La trascendencia, las preguntas existenciales, nuestra parte espiritual, es inherente al ser humano, independientemente de nuestras creencias, que en muchas ocasiones vienen fundamentadas y basadas en aspectos culturales, sociales y de aprendizaje común.

Si apartamos por un momento, aprendizajes, cultura, límites mentales, rebasamos nuestra experiencia mental y nos adentramos en la respiración profunda, y lo repetimos durante cierto tiempo, dejándonos llevar, somos capaces de acallar nuestro ruido exterior y también nuestro ruido mental, apaciguando nuestro Ser. Conectamos con nuestro cuerpo emocional y si continuamos respirando profundamente, seremos capaces de serenar nuestras emociones también.

Cuando tu cuerpo físico está en calma, tu mente tranquila y tus emociones serenas y en equilibrio, el estado de paz interior aumenta cada vez más. Si continuas por un ratito más en ese estado, habrás sido capaz de conectar con tu Ser, con tu conciencia, con tu yo más intimo. A ese estado de paz y de tranquilidad, te puedes acercar siempre que quieras, está en tu interior. Has entrado al espacio del corazón.

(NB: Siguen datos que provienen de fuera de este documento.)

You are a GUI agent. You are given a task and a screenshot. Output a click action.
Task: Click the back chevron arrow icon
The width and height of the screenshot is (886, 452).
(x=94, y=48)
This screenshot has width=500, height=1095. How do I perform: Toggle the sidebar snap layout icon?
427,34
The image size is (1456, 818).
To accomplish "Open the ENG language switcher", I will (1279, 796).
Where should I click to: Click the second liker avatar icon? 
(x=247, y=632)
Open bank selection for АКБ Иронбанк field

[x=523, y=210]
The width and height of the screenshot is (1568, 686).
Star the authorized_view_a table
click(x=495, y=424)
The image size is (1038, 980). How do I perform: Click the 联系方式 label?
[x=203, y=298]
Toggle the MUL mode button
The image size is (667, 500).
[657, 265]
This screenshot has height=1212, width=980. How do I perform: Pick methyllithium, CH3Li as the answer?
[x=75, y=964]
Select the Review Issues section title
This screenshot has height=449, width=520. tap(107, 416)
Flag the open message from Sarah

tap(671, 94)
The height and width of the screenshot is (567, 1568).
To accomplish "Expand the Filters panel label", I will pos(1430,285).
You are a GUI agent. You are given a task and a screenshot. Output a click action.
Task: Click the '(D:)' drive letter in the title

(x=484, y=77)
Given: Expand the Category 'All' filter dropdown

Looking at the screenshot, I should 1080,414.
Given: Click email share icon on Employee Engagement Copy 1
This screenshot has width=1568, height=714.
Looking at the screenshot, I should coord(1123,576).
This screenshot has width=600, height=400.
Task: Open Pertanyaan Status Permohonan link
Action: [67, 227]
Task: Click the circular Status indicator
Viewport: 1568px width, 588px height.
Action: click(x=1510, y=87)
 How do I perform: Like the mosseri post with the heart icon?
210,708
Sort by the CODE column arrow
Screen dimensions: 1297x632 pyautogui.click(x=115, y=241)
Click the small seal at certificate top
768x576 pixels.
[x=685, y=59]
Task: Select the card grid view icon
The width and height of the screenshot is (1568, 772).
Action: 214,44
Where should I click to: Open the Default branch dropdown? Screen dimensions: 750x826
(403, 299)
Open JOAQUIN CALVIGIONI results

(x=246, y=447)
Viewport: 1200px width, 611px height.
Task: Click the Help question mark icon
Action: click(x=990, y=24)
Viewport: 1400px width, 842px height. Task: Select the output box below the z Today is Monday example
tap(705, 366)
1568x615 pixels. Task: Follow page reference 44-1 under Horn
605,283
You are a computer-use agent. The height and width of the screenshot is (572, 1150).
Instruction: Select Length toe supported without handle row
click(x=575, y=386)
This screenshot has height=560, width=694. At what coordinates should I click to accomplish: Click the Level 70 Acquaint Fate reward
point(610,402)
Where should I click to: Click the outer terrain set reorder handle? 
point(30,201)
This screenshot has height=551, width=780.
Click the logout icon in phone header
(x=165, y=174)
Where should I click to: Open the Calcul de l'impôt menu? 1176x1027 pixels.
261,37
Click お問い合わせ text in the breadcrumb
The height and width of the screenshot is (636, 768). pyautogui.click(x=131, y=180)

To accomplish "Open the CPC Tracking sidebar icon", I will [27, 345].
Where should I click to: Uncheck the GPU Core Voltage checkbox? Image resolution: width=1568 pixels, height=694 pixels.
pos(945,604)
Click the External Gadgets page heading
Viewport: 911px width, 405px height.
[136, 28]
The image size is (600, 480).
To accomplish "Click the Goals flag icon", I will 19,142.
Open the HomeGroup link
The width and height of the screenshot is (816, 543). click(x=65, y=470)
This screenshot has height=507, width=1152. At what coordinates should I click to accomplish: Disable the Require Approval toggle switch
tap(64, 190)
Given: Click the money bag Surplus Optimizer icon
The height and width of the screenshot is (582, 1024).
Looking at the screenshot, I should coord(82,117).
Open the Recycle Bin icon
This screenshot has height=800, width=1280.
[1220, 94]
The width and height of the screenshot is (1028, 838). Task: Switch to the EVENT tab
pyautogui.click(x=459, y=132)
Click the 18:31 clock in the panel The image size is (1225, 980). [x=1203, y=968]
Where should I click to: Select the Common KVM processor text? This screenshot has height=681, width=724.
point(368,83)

Tu cuerpo, mente y emociones, se retiran para dar protagonismo a tu conciencia, a quien realmente eres.

Allí eres capaz de escucharte, de comprenderte y comprender a otros, de aceptar, de confiar, de vivir realmente de otra forma. A ese espacio, a esa vibración, a ese estado interior de conexión plena, nos referimos cuando hablamos de nuestra parte espiritual. Aquello, que cuando accedes, se convierte en una corriente y flujo de vida. Aquello que te permite ver más allá de los estereotipos, aquello que es una fuente infinita de amor y de paz, un estado de confianza tal, que te genera un impulso de acción lleno de alegría, que nada lo puede parar, pues es infinito, es nuestra conexión espiritual al TODO. En algunas culturas, lo llamamos Dios, en otras Jehová, Yahvé, Alá, Universo, Sol... no podemos nombrar tantas y tantas denominaciones de este espacio personal que nos une a todos... te invito a respirar, respirar y respirar profundo en calma, sin expectativas, sólo respirar... encontrarás seguro lo que andas buscando... A ti mismo.